● **EXERCISE INSTRUCTIONS**
Output every line below as it stands, dropping only the images.

[Start of section]

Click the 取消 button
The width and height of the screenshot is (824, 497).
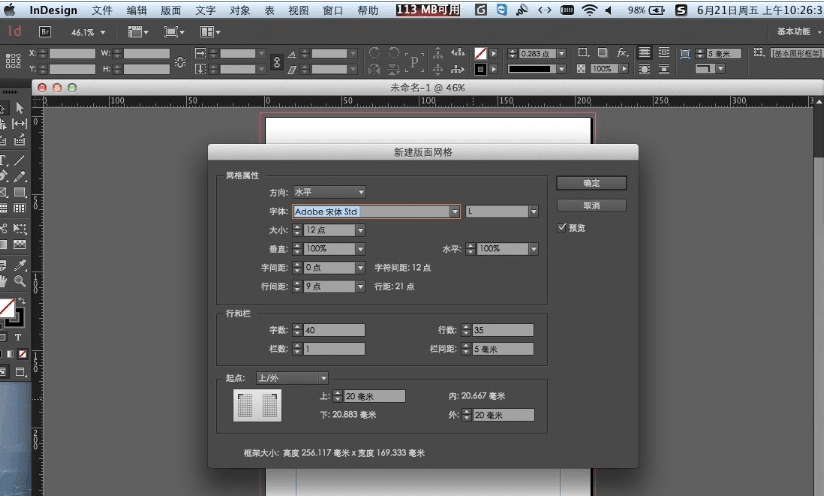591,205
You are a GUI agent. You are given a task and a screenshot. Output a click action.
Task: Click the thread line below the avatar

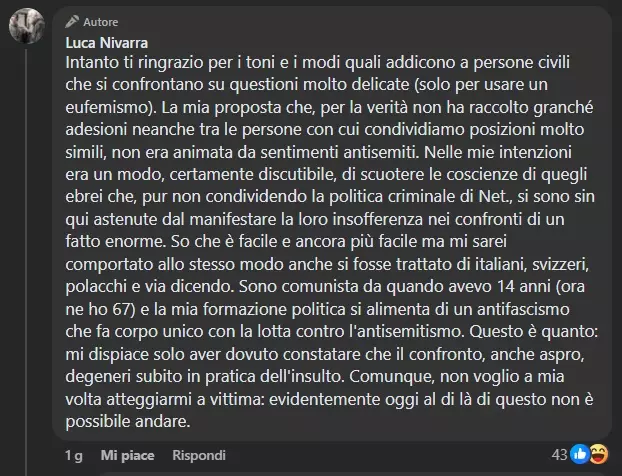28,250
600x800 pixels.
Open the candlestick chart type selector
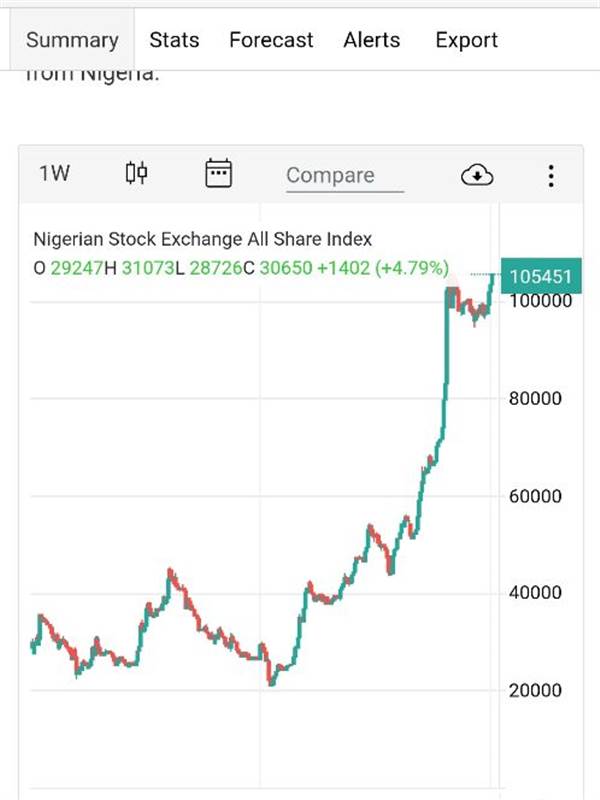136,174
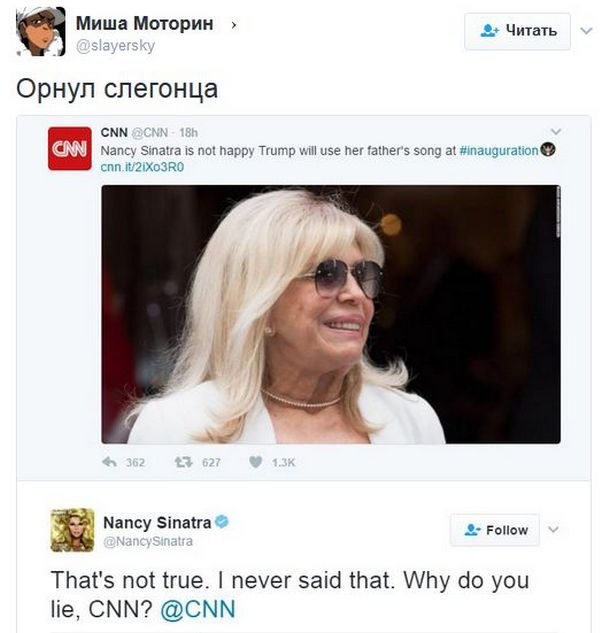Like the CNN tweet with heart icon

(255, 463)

[End of section]

● **REPLY TO THE EXERCISE**
Click the 取消 button
The width and height of the screenshot is (824, 497).
591,205
You are a GUI agent. You are given a task and a screenshot. Output a click action.
Task: Click the thread line below the avatar

28,250
600x800 pixels.
Open the candlestick chart type selector
136,174
Like the CNN tweet with heart icon

(255, 463)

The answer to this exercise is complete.